» **ТЕКСТ ДЛЯ ЧТЕНИЯ**:
* * *
Вторым козырным местом были места под кроватями – там было наименее жарко. И это третьи сутки без еды!

Девушкам из соседней камеры «повезло» больше: их также напаковали, как селедку, и, чтобы сбить температуру воздуха, обливали девчонок из ведра холодной водой. Б**ть….

Парни из другой соседней камеры провели ночь под открытым небом во внутреннем дворе, на бетоне, согревая друг друга телами.

Ночью некоторым моим сокамерникам потребовалась помощь врача. Под утро один из молодых парней, тот, что был задержан еще 6 августа и осужден на сутки, потерял создание. Причина – голодание больше 5 суток.

День 4. Отбытие в Жодино.

Утро 12 августа – первый раз, когда нам предложили еду. Не считая полбуханки хлеба, которую дали накануне на 38 человек. Остатки хлеба с завтрака я сложил в карман на случай еще более трудных испытаний.

Около полудня всех задержанных вывели на улицу, поставили в угол шеренгами, а сзади выставили военных с автоматами. В какой-то момент было ощущение, что эти каратели сейчас запустят пулю в затылок. Со мной рядом стояли парни босиком, в одних трусах, в оборванных майках. Зрелище не для слабонервных.

Далее по списку нас стали распределять по восьми автозакам. И тут мы снова встретились с ОМОНовцами. Стоя на коленях и засунув голову под сиденья, мы приготовились к отбытию Жодинскую тюрьму.
* * *
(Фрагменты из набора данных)
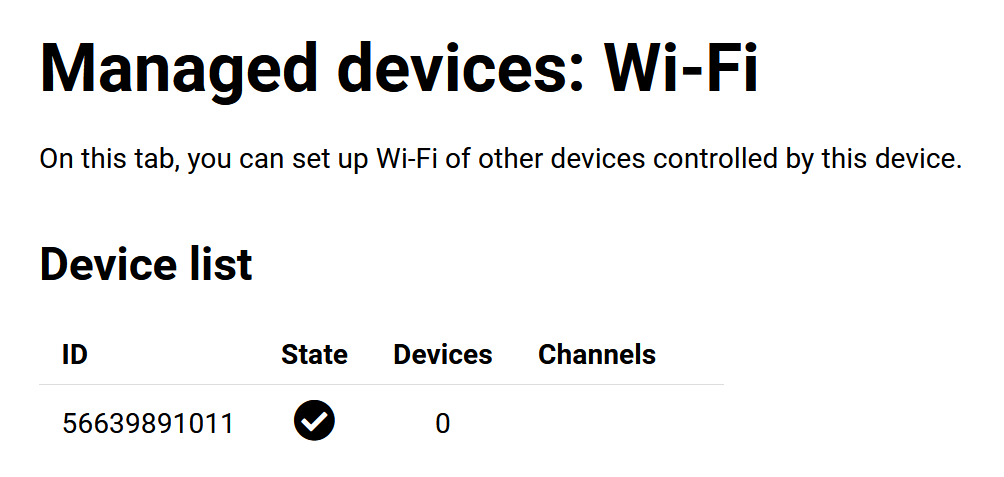Sort by the State column header

point(314,354)
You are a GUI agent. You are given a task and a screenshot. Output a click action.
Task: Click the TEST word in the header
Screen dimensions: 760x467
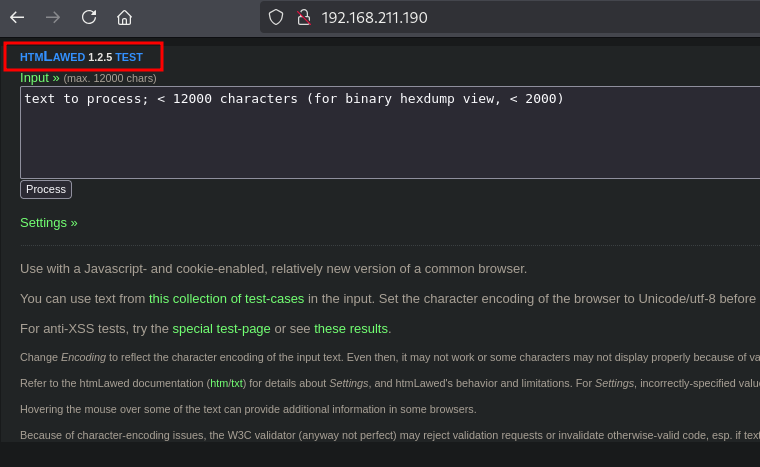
* * *
» **ЗАДАНИЕ 1**:
Определите, согласуются ли с текстом утверждения (а), (б) и (в). На каждое ответьте «да» или «нет» и приведите решающие слова текста точной цитатой.
(а) Утром 12 августа задержанным впервые предложили еду.
(б) Девушек из соседней камеры обливали горячей водой.
(в) Задержанных распределяли по восьми автозакам.
» **ЗАДАНИЕ 2**:
Верните без изменений фрагмент текста, который начинается со слов, содержащих «Ночью некоторым моим», и заканчивается словами «больше 5 суток.».

» **ОТВЕТ 1**:
(а) Да: «Утро 12 августа – первый раз, когда нам предложили еду».
(б) Нет: «обливали девчонок из ведра холодной водой».
(в) Да: «Далее по списку нас стали распределять по восьми автозакам».

» **ОТВЕТ 2**:
Ночью некоторым моим сокамерникам потребовалась помощь врача. Под утро один из молодых парней, тот, что был задержан еще 6 августа и осужден на сутки, потерял создание. Причина – голодание больше 5 суток.